This is a Walt Disney quote I’ve seen circulating that really resonates with this particular movie. Marc Forster’s Christopher Robin is a hidden gem of a movie that requires a particular audience’s attention. This film filled with talking, CGI, stuffed animals caters to the adults who knew these characters when growing up.

Forster raised the argument that age could destroy innocence. This introspective theme about our mortality is completely experienced through the eyes of aging Ewan McGregor’s Christopher Robin. All of us who grew up with the 100 Acre Wood characters are forced to age with Christopher Robin and then react to what a “silly ol’ bear” with a 90-year life span has to say about our maturity levels. In a similar manner that the story of Inside Out’s Bing Bong represented Riley losing her child-like innocence, Winnie the Pooh represents that innocence that just won’t quit; even after growing up.
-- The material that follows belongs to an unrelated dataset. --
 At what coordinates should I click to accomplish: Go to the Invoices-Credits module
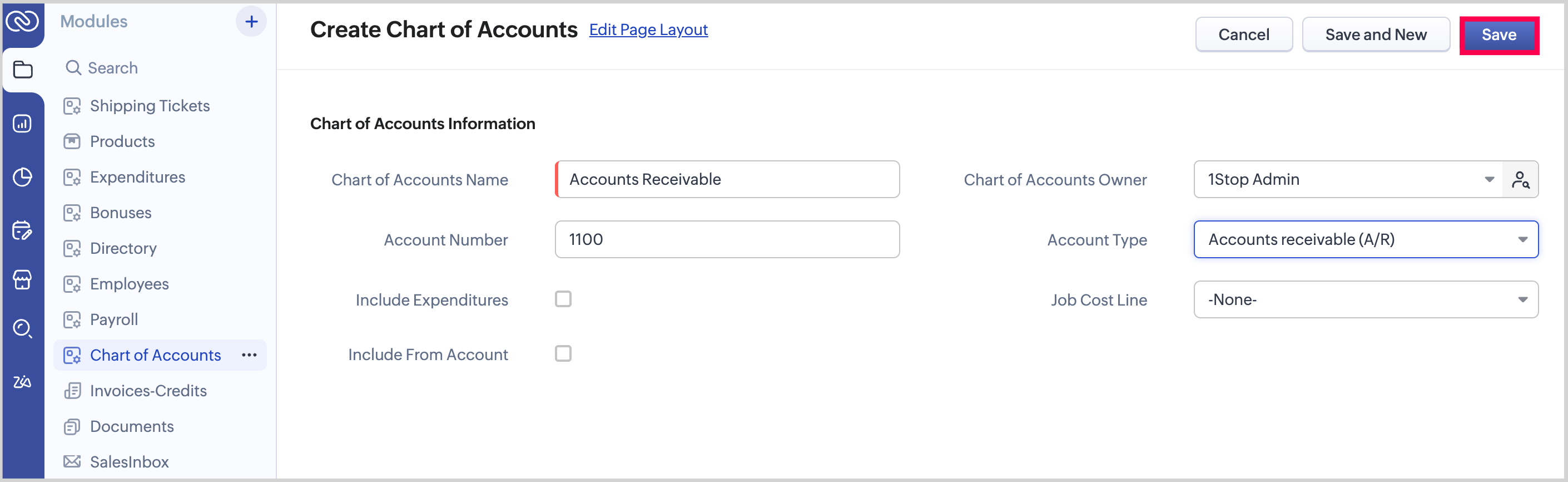pyautogui.click(x=148, y=391)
What could be taken as Disney’s first Indy film, Christopher Robin sets up nostalgia by showing us the live-action version of the animated series, movies, and books a lot of us grew up with. Afterwards, in Disney fashion, we get one of the saddest growing up montages that essentially shows us how Christopher develops PTSD. Yeah, it’s that type of movie... No “Hakuna Matata” here!

That’s not a complaint, but there are some minor downsides to the tone of this movie. Unfortunately, this very simple story can sometimes be just that; simple. It’s charming simplicity could easily be confused with a stagnant or a slow plot. It's so simple I really have nothing to say about Hayley Atwell, one of my favorite actresses in Hollywood right now. It also doesn’t help that Jim Cummings, the voice actor for Pooh and Tigger, is older now which results in delivering most of his lines slower. Opposite to that, the way Brad Garret delivered his lines as Eeyore are perfectly somber and heartwarming. It parallels how charming Winnie the Pooh’s lines were written.

One of my favorite things that this movie does is that it doesn’t try to make sense of the world. There’s no explanation as to why there’s a magic tree that leads Christopher Robin into a land with live, stuffed animals and a talking rabbit and owl. While there is skepticism by those who haven’t interacted with those characters, there’s no trying to find logic in it. It relies on the belief that it’s plausible the same way fables would be told. There’s a lesson that you’re supposed to take away: even when grown up, don’t lose that inner child. Or as Walt would call it: “child innocence”.

At the end of the day this movie is not the summer blockbuster everybody will want to see, but it is the reminder every inner child needs. Melancholy and potent themes are addressed and if at any point you liked that willy, nilly, silly ol’ bear, then this is the movie for you.